**EXTRACTED RECORDS**
%%

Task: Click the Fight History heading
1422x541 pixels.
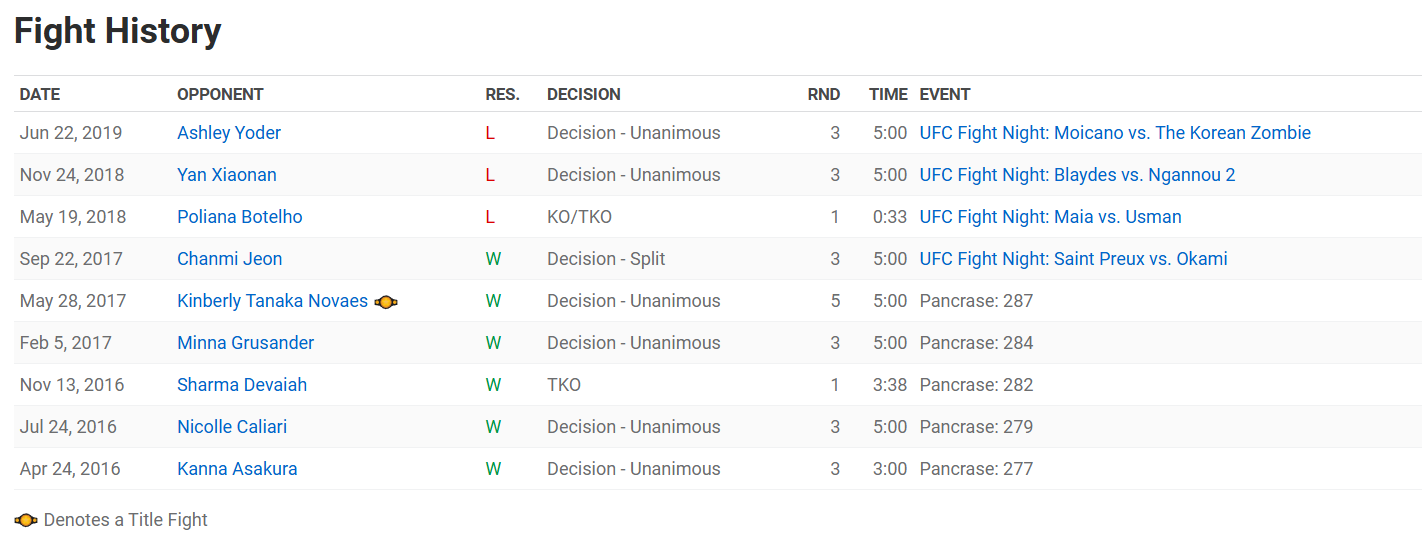Action: (117, 32)
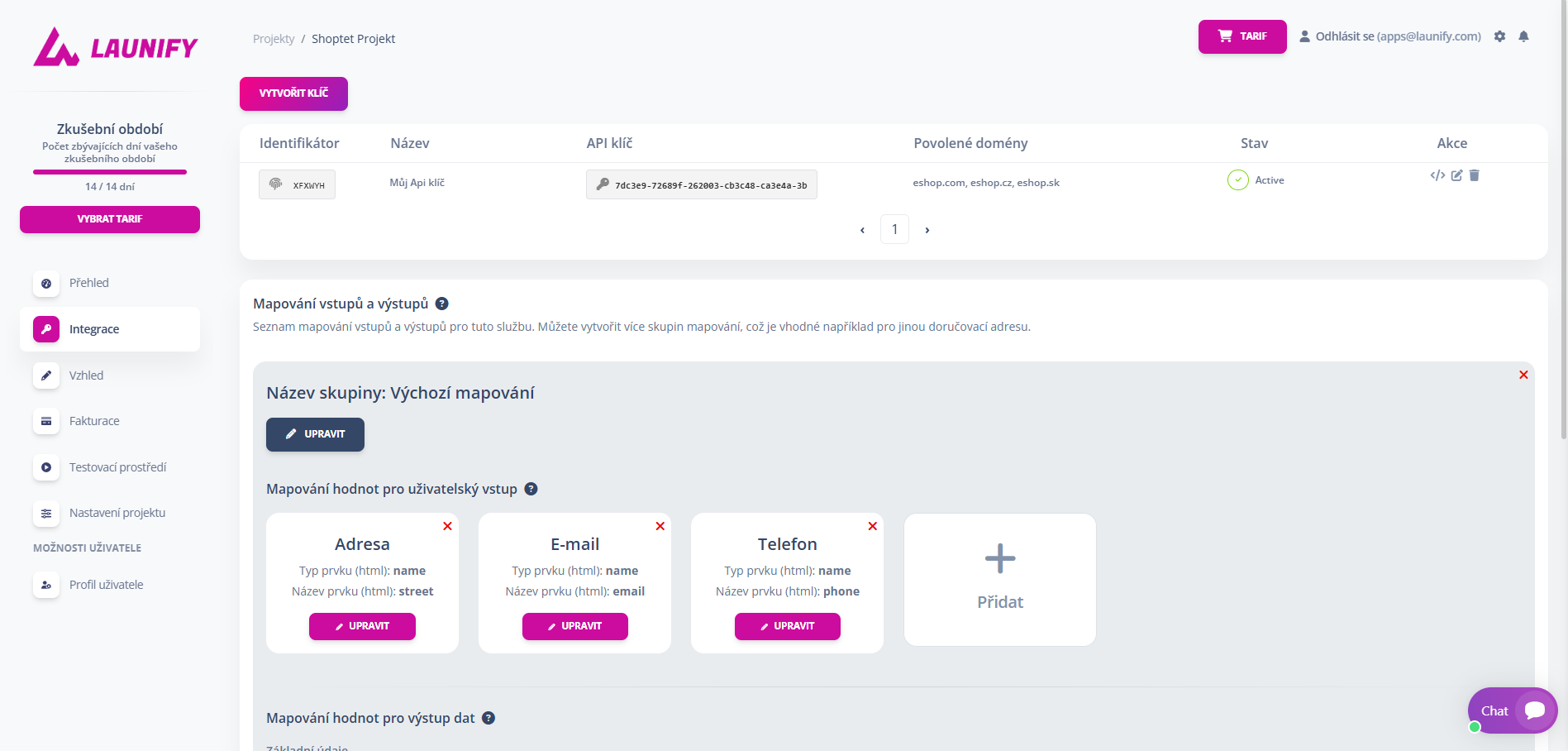Screen dimensions: 1568x751
Task: Remove the Telefon mapping card
Action: click(873, 526)
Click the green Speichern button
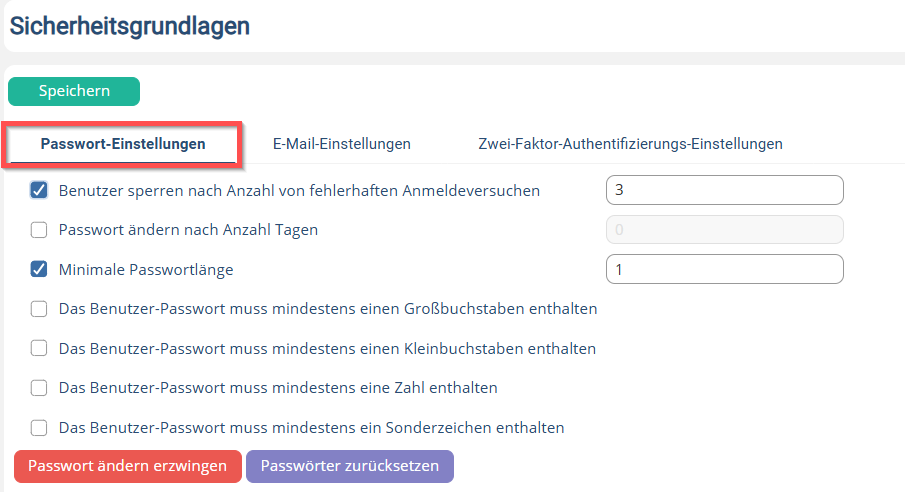The image size is (905, 492). click(x=74, y=91)
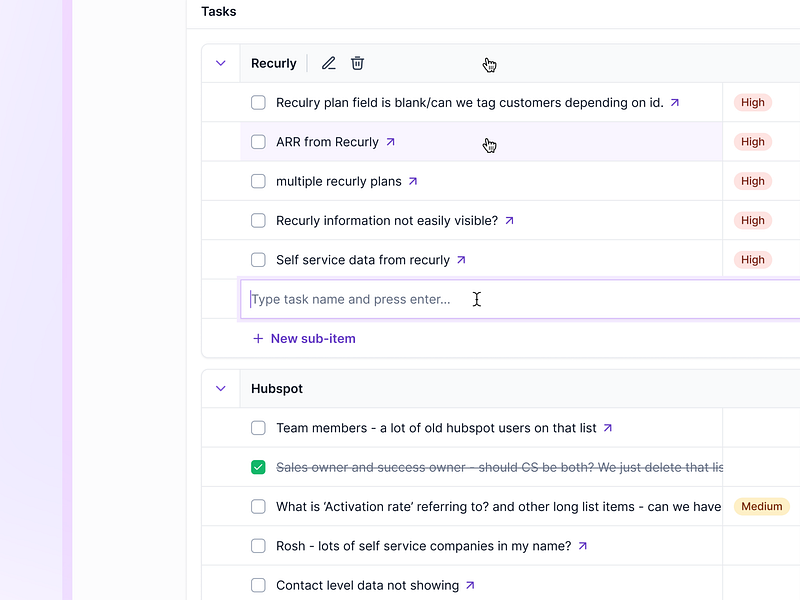800x600 pixels.
Task: Click the 'New sub-item' link
Action: pos(312,338)
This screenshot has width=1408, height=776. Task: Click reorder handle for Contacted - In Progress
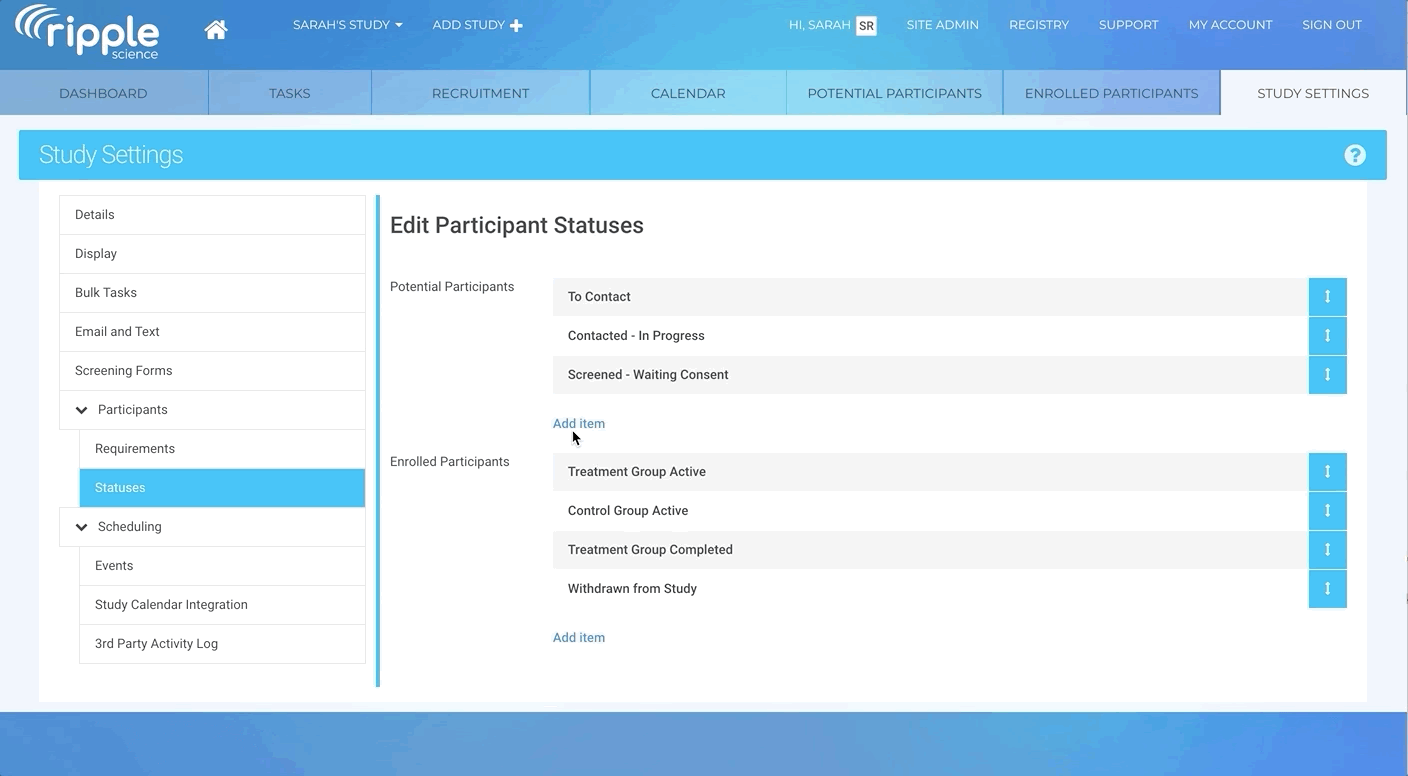pos(1327,336)
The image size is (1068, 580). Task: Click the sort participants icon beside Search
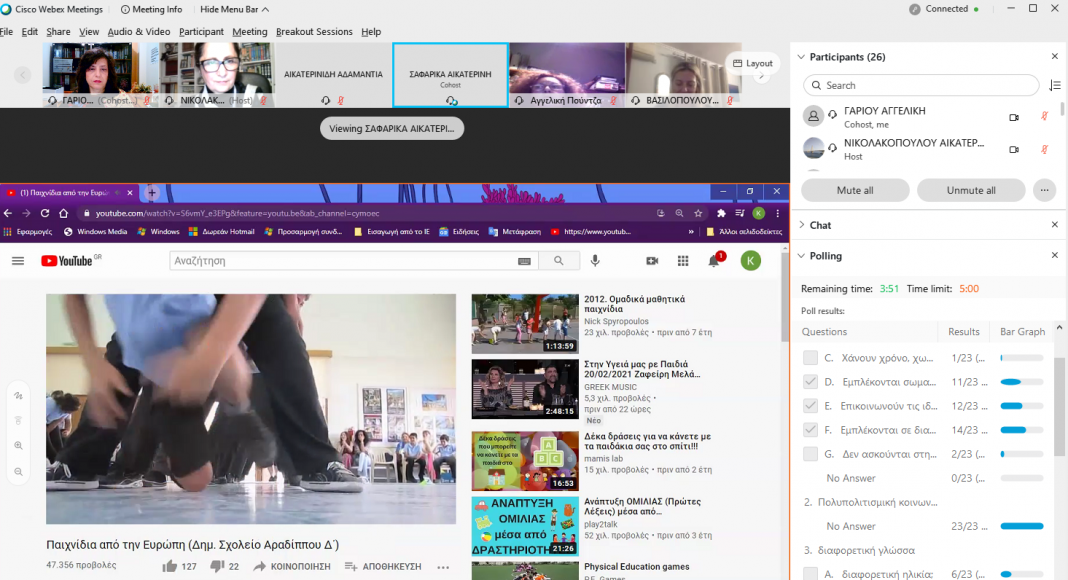1054,86
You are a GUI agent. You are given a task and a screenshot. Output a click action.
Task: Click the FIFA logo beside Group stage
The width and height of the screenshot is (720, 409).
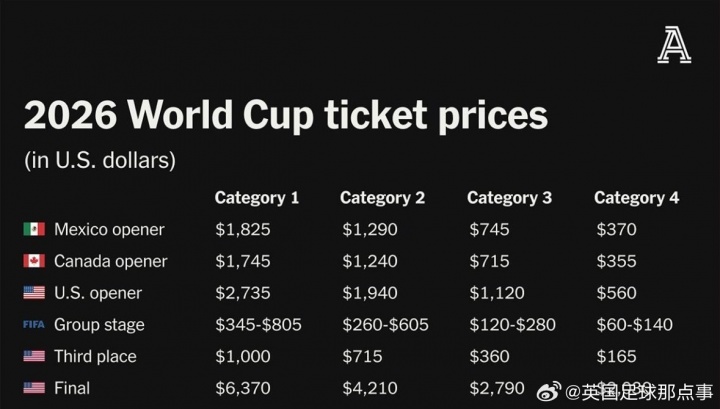[34, 325]
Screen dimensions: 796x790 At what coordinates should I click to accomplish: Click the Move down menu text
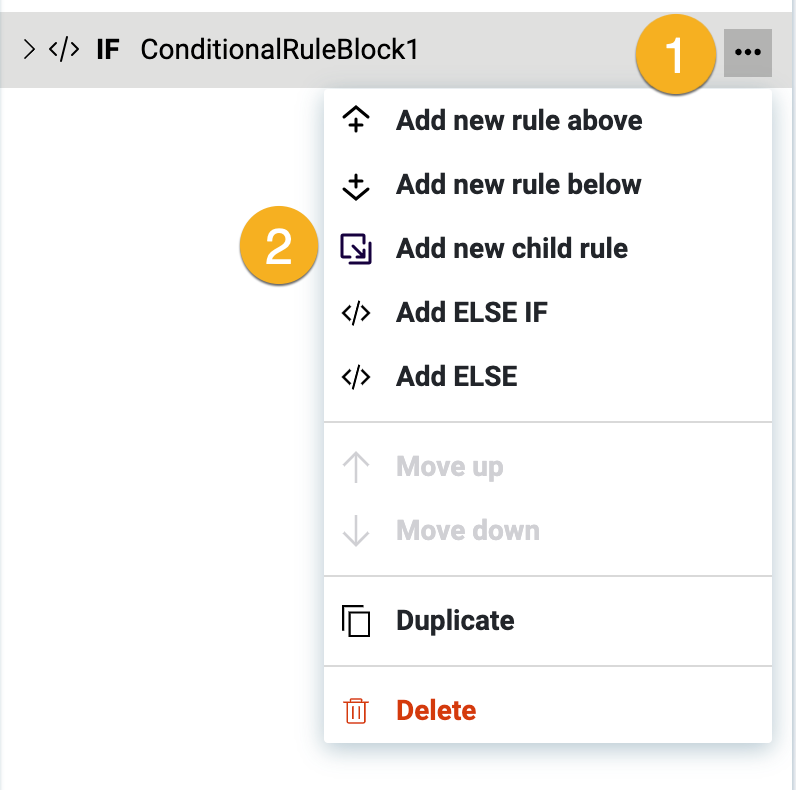pyautogui.click(x=468, y=531)
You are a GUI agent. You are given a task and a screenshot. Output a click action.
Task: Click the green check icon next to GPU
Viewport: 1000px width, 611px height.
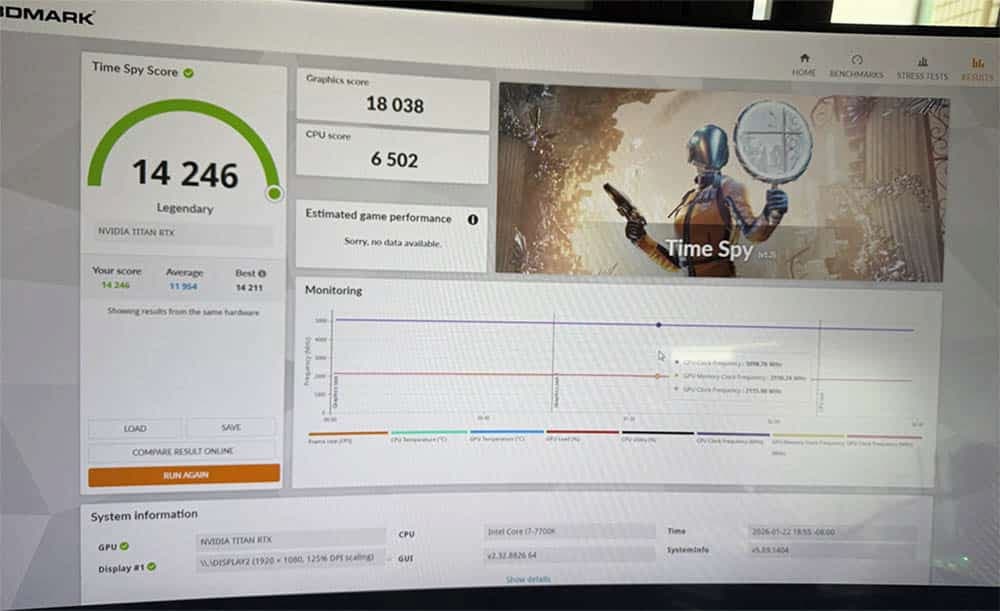pyautogui.click(x=124, y=546)
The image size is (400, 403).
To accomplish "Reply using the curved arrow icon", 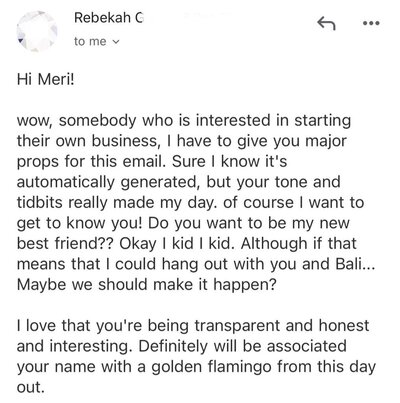I will (326, 24).
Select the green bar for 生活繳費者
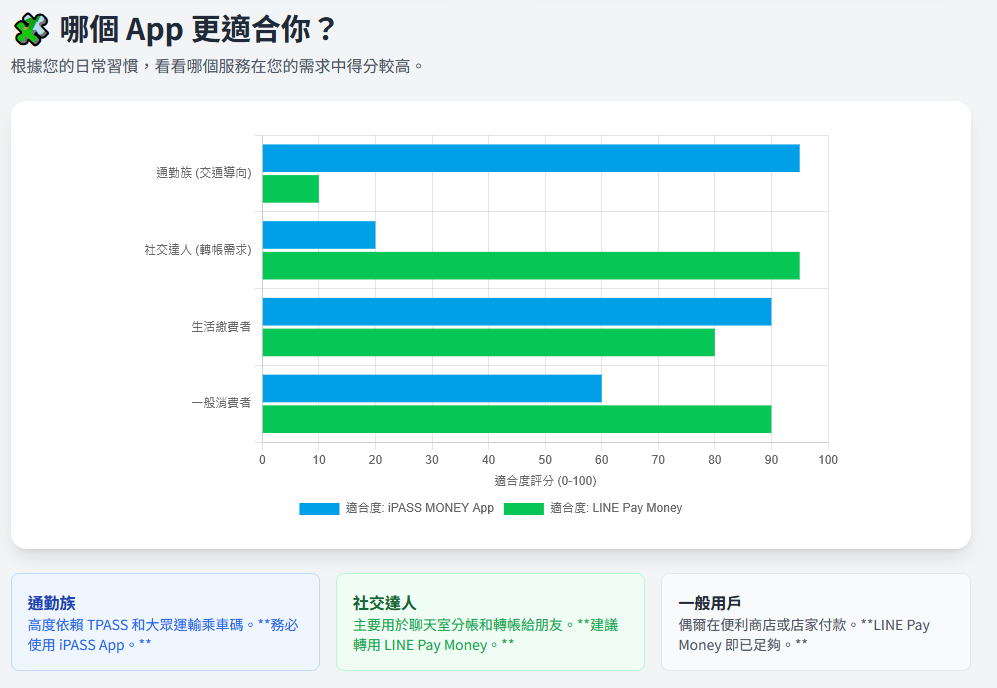 [x=490, y=344]
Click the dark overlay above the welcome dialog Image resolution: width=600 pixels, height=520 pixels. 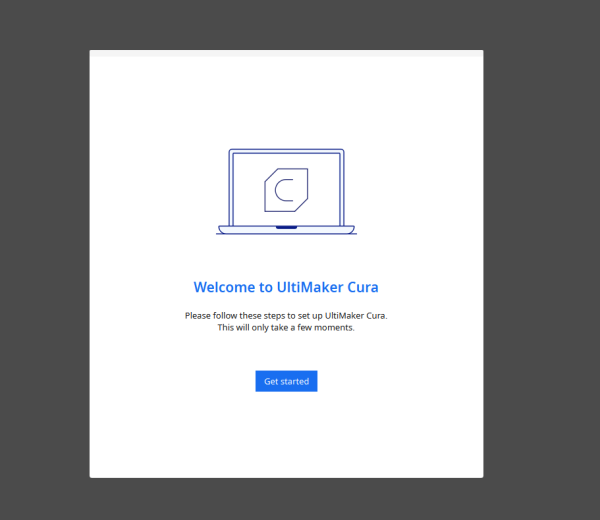(x=286, y=25)
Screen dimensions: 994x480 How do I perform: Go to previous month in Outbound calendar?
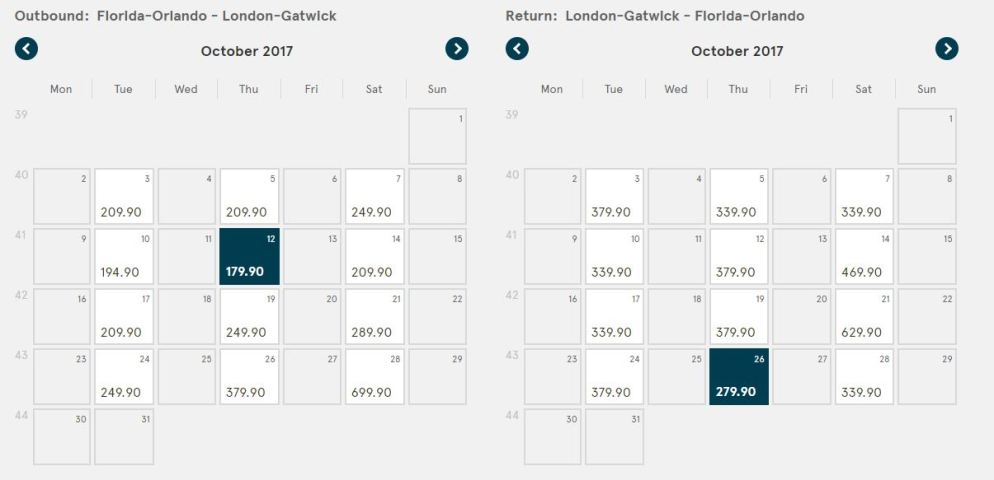(26, 49)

%%

Your reply should hold nothing but the lines above, from the one containing "1422x541 pixels." to the one containing "The image size is (400, 403).", reproduced exactly minus the pictures.

**YOUR RESPONSE**
1422x541 pixels.
Action: (117, 32)
Screen dimensions: 1568x751
Task: Remove the Telefon mapping card
Action: click(873, 526)
Click the green Speichern button
The image size is (905, 492). click(x=74, y=91)
800x600 pixels.
Task: Click the 'New sub-item' link
Action: pos(312,338)
This screenshot has width=1408, height=776. Task: Click reorder handle for Contacted - In Progress
pos(1327,336)
The image size is (1068, 580). Task: Click the sort participants icon beside Search
1054,86
You are a GUI agent. You are given a task and a screenshot. Output a click action.
Task: Click the FIFA logo beside Group stage
The width and height of the screenshot is (720, 409).
[34, 325]
Screen dimensions: 796x790 At what coordinates should I click to accomplish: Click the Move down menu text
pyautogui.click(x=468, y=531)
You are a GUI agent. You are given a task and a screenshot. Output a click action.
Task: Click the green check icon next to GPU
Viewport: 1000px width, 611px height.
pyautogui.click(x=124, y=546)
The image size is (400, 403).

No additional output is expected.